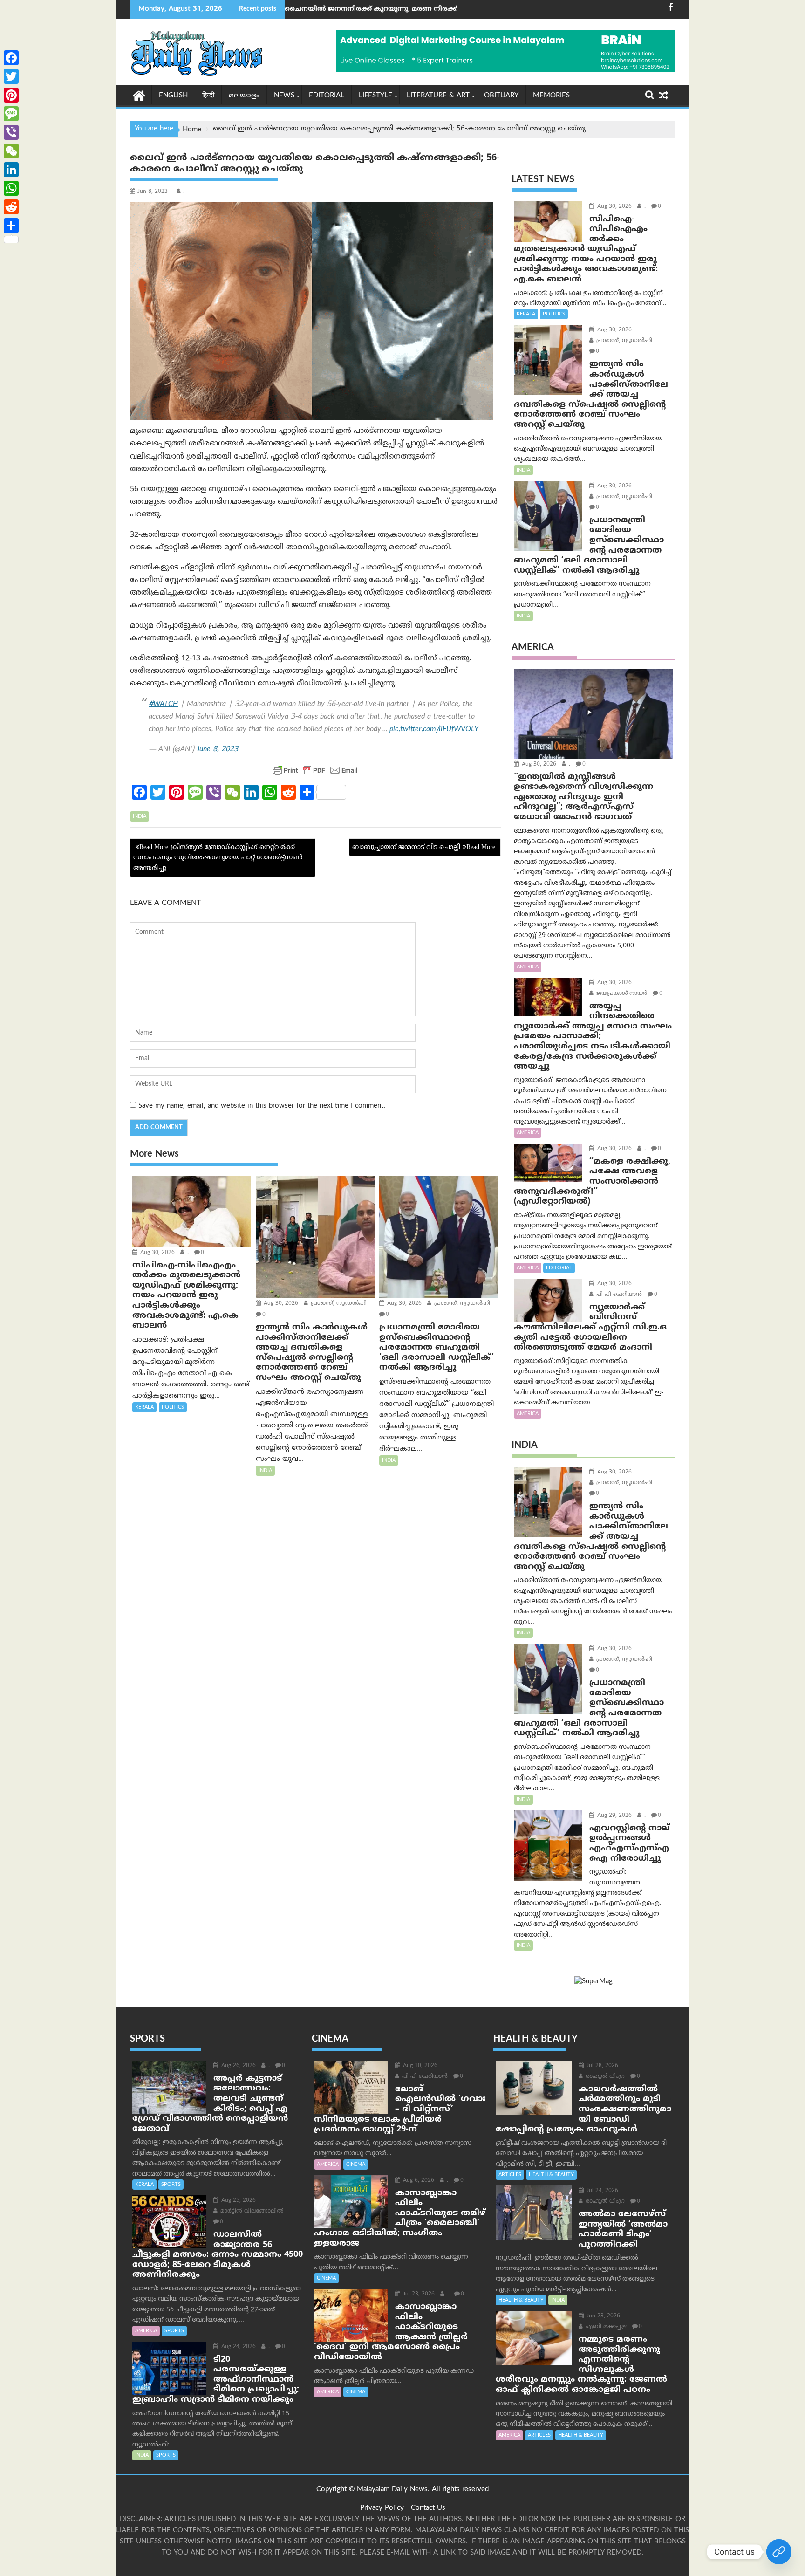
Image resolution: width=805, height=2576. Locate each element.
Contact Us (428, 2508)
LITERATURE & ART (438, 95)
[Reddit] (11, 207)
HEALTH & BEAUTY (551, 2175)
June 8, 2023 (217, 749)
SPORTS (171, 2184)
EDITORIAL (326, 95)
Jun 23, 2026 (602, 2316)
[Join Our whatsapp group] (778, 2551)
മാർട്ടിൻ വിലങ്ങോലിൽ (250, 2211)
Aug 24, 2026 (237, 2346)
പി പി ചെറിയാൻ (618, 1294)
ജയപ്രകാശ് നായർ (620, 993)
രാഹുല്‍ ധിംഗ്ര (604, 2076)
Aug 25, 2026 (237, 2200)
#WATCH (163, 704)
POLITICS (173, 1407)
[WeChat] (11, 151)
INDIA (139, 816)
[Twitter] (11, 76)
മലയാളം (244, 95)
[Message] (11, 113)
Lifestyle (375, 95)
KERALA (144, 1407)
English (173, 95)
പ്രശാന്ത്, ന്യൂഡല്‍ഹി (338, 1303)
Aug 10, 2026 (419, 2065)
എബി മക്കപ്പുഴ (605, 2326)
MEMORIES (551, 95)
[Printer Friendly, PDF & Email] (315, 770)
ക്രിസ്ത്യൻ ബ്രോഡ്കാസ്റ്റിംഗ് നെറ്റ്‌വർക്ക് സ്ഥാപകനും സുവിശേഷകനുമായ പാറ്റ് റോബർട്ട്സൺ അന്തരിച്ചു (217, 857)
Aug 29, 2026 (613, 1815)
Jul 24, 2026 (601, 2190)
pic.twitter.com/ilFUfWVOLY (433, 729)
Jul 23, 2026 (418, 2294)
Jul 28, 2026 (601, 2065)
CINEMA (355, 2164)
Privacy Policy (382, 2508)
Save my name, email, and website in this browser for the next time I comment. (261, 1106)
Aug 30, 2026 (156, 1252)
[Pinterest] (11, 95)
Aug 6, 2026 (417, 2180)
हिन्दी (208, 95)
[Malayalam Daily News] (139, 95)
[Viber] (11, 132)
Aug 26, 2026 (237, 2065)
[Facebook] (11, 57)
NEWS (284, 95)
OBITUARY (501, 95)
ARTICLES (509, 2175)
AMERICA (528, 967)
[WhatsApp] (11, 188)
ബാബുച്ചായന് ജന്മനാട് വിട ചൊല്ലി (406, 847)
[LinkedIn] (11, 169)
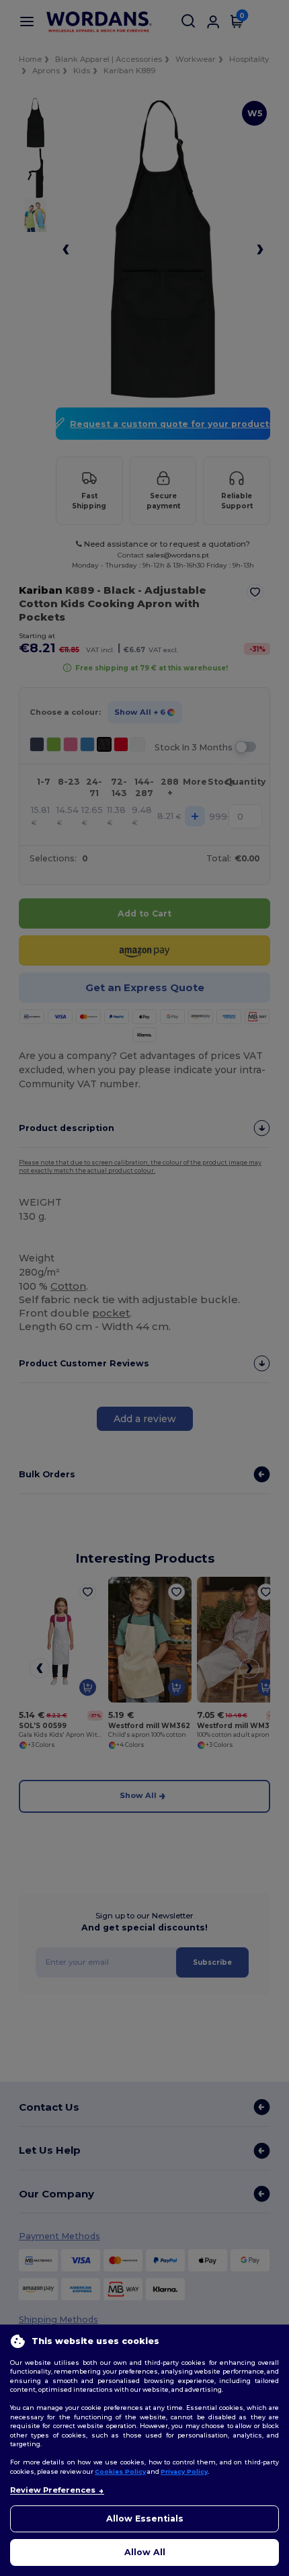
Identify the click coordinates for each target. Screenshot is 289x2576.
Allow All (144, 2552)
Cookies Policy (120, 2471)
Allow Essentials (144, 2518)
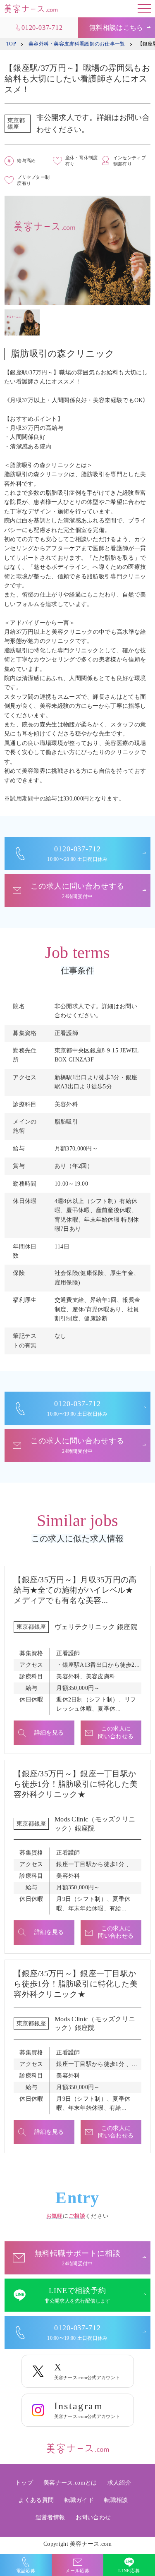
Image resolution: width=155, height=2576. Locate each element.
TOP (11, 44)
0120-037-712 (42, 27)
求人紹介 (119, 2483)
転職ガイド (79, 2500)
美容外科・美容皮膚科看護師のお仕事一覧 (77, 44)
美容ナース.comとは (70, 2483)
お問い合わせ (93, 2517)
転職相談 (116, 2500)
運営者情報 (50, 2517)
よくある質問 (36, 2500)
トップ (24, 2483)
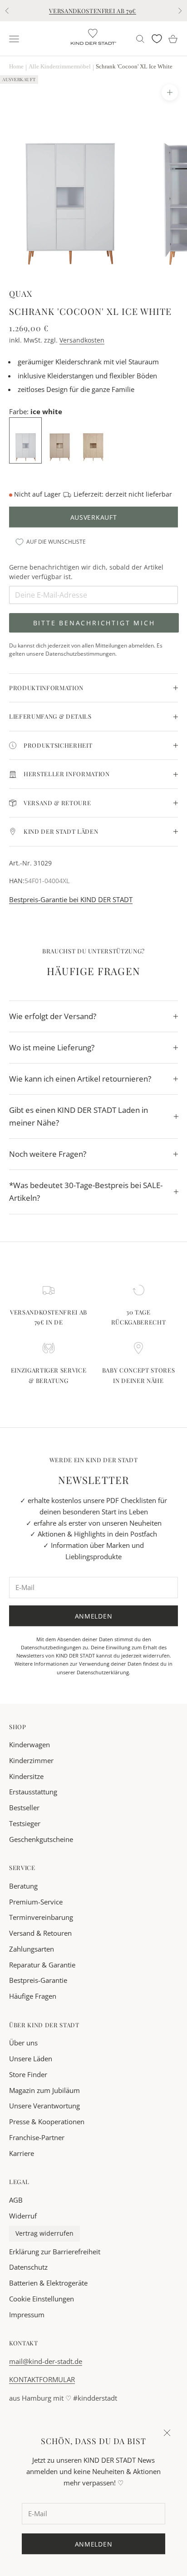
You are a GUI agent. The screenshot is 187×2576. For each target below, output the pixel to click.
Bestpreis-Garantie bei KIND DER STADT (71, 899)
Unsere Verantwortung (44, 2105)
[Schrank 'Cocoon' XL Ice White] (26, 439)
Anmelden (94, 1616)
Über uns (23, 2042)
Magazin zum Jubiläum (44, 2090)
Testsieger (24, 1823)
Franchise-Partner (36, 2137)
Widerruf (23, 2215)
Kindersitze (26, 1776)
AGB (16, 2199)
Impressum (26, 2314)
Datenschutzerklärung (103, 1672)
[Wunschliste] (157, 38)
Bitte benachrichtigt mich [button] (94, 623)
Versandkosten (81, 340)
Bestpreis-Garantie (38, 1980)
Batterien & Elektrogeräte (48, 2282)
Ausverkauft (93, 517)
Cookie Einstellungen (41, 2298)
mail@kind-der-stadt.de (45, 2361)
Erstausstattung (33, 1791)
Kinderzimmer (31, 1760)
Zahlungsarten (31, 1948)
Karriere (21, 2153)
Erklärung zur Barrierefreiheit (54, 2251)
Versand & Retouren (40, 1933)
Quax (20, 293)
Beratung (23, 1885)
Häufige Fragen (32, 1996)
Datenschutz (28, 2267)
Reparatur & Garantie (42, 1964)
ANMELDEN (94, 2544)
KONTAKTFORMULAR (42, 2379)
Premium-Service (36, 1901)
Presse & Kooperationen (46, 2121)
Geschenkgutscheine (41, 1839)
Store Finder (28, 2074)
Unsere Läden (30, 2058)
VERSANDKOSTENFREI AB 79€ (92, 10)
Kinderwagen (29, 1744)
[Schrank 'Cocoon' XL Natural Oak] (94, 439)
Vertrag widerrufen (44, 2233)
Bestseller (24, 1807)
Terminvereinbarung (41, 1917)
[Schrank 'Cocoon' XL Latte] (60, 439)
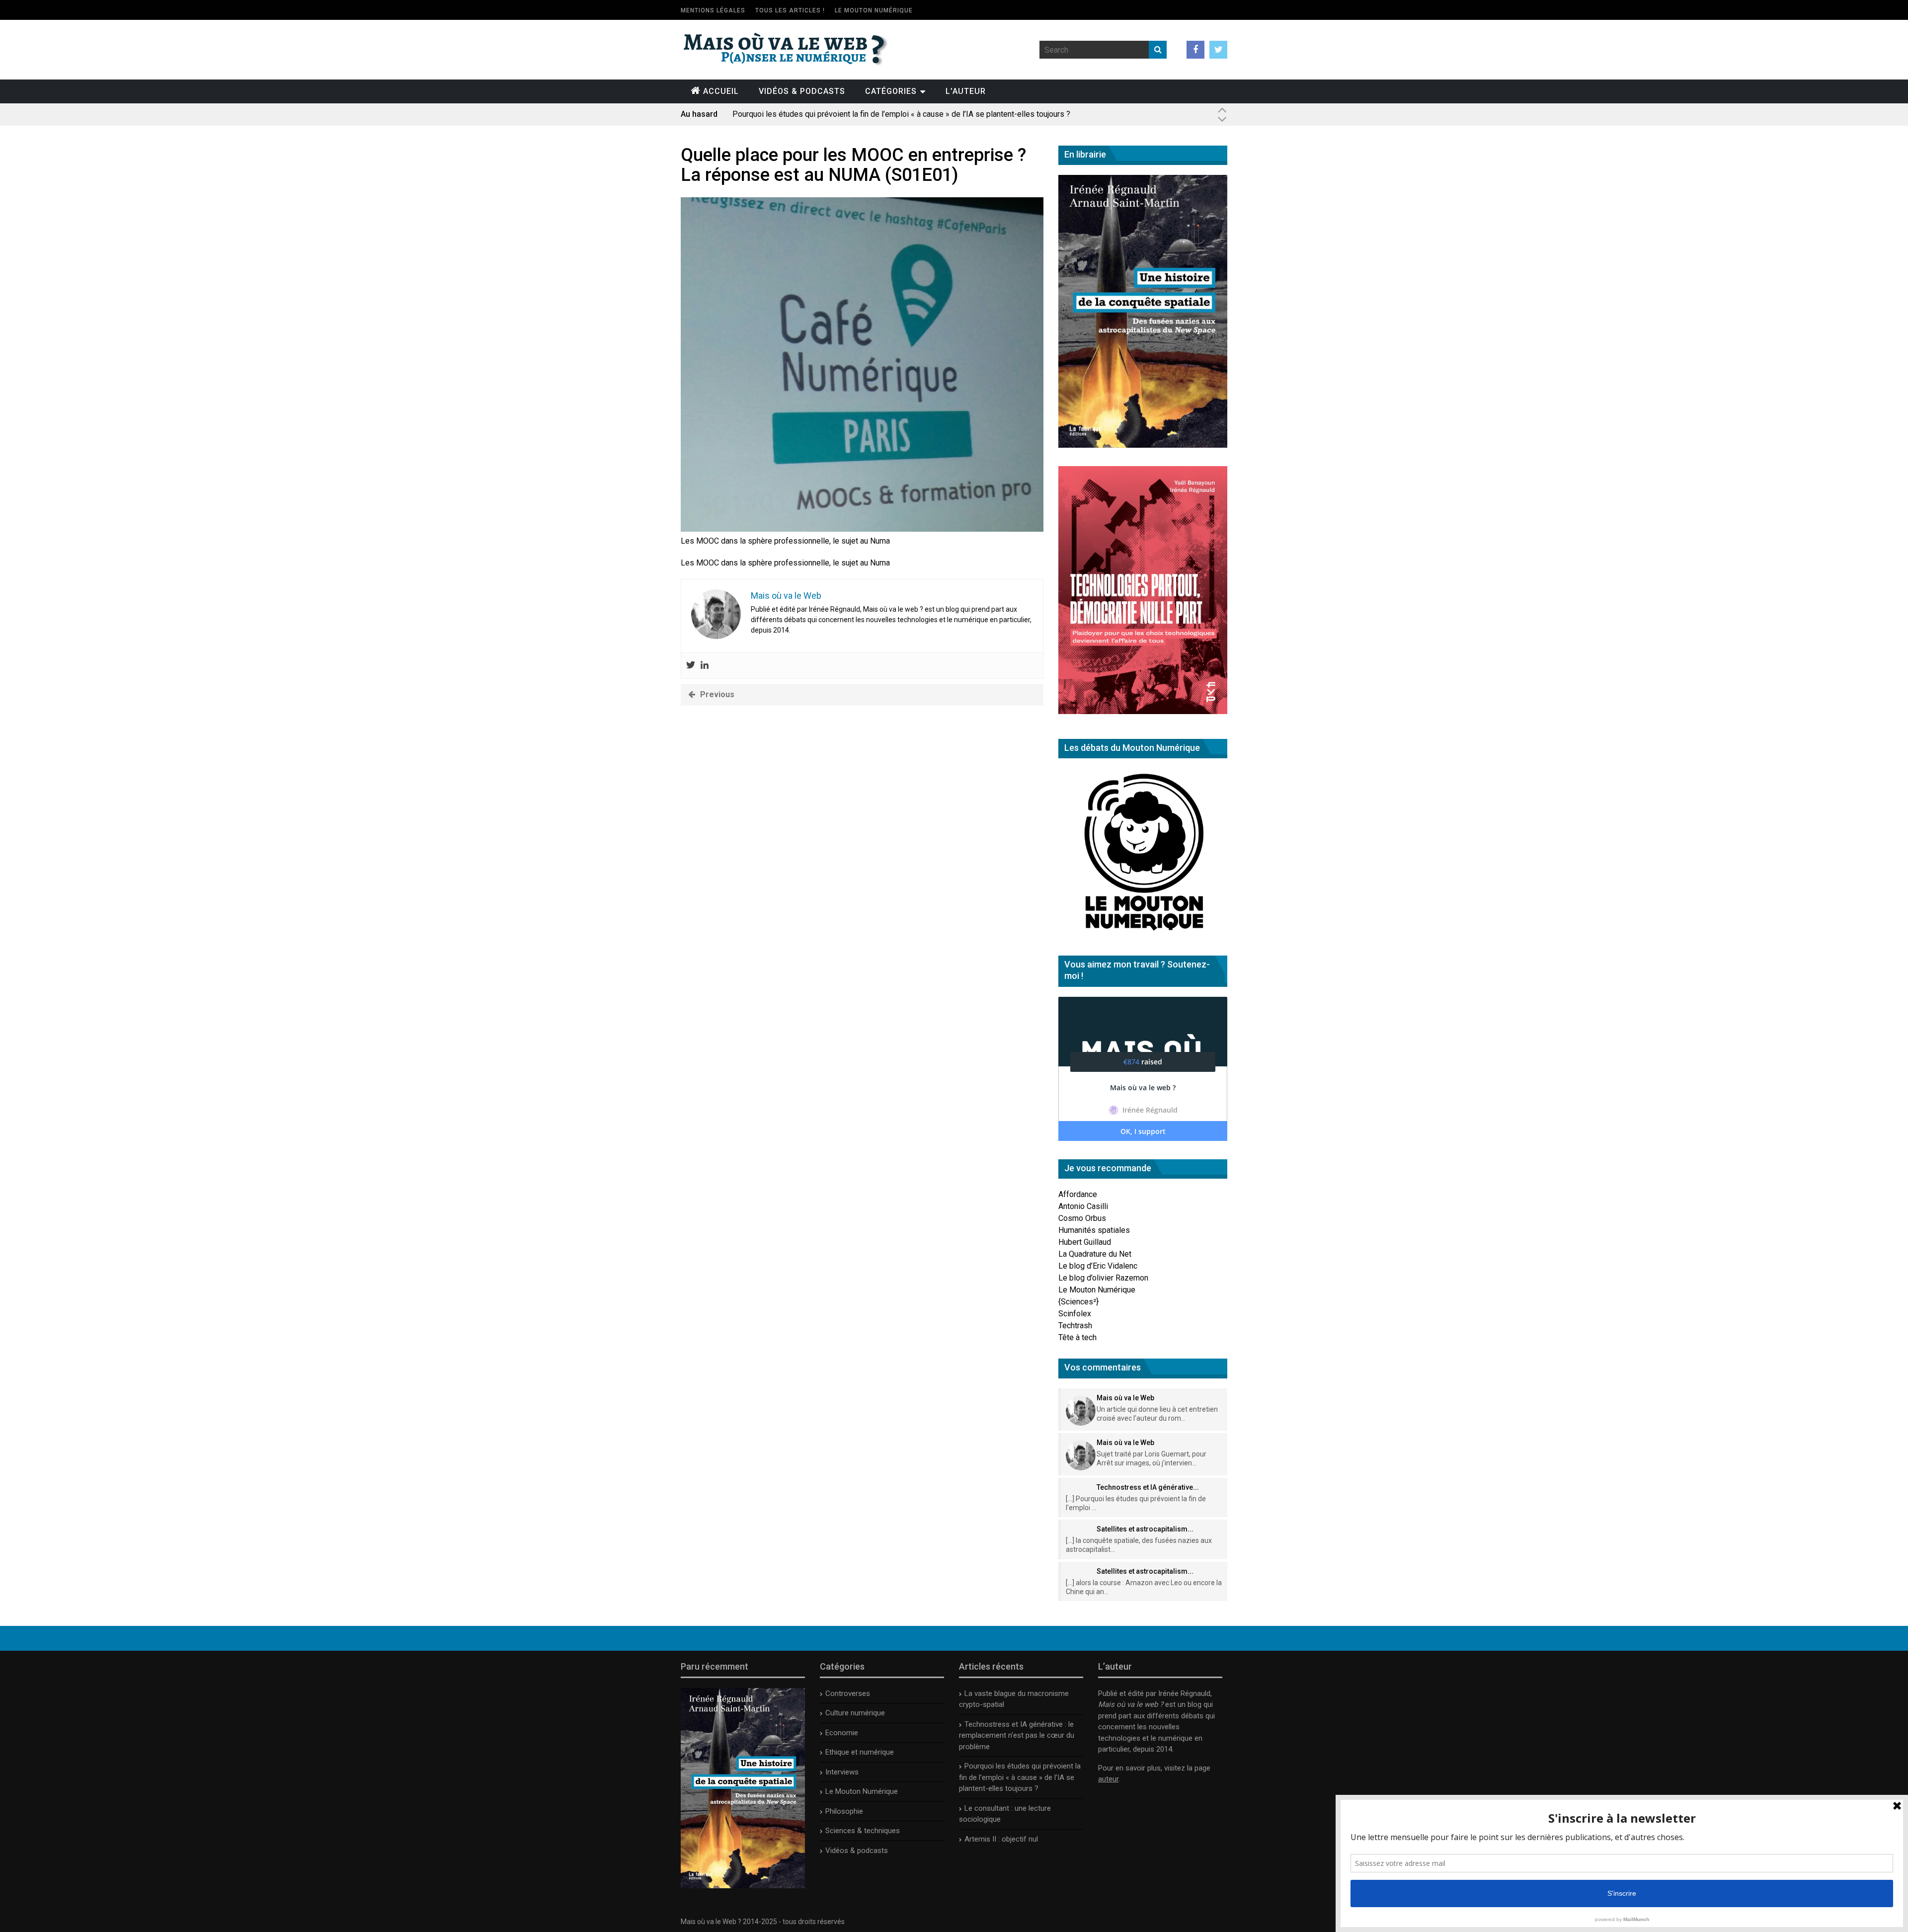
☆ ☆ ☆ ☆ ☆ ☆ ☆
Task
Whenever a line in the records above contains the string "target", copy that line.

Response area
Identify the click coordinates for each target. Screenshot is 289x2576.
You are a GUI agent. The screenshot is 187×2576. For each target below, output the pixel to click.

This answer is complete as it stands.